Lesson for Nonprofits: This one is straightforward. If you’re in a debate-like setting, ferret out what your opponent’s weakest point is and drive it home.

#6: Democrats have to fight like hell. Democrats in Congress can’t just “put up a good fight” and then throw up their hands. People will see the difference between going through the motions and putting everything on the line. If we’re going to be what AOC calls “brawlers for the working class,” this has to be a battle we refuse to lose. 

Lesson for Nonprofits: Democrats need to convince their base that they are up to the challenge of taking on Trump.

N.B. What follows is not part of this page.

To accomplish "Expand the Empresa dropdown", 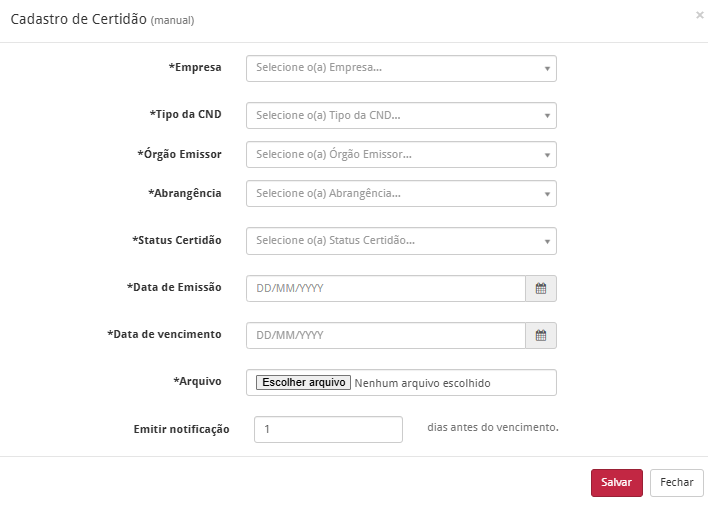I will (400, 68).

Always be aware that high-profile moments offer unique opportunities to either reinforce your audience’s most important perceptions about your group or, as in the Democrats’ case, try to address weaknesses in those perceptions.

#7: Don’t make it all about Trump. Donald Trump will have a big role in this battle. We don’t have to ignore that. But we shouldn’t obsess about it either. This is about whether Republican members of Congress will sell out the people they represent to do the bidding of billionaires. In that contest, we need people to see us fighting for them, not just against Trump.

Lesson for Nonprofits: When your organization or the work it does is getting a lot of attention, you have a spotlight. Make sure you shine it in the direction that benefits you most.

As I suggested at the beginning, big political battles offer us key lessons in communications strategies. It will be fascinating to watch how the two sides of the debate handle their messaging on Medicaid in the crucial weeks ahead.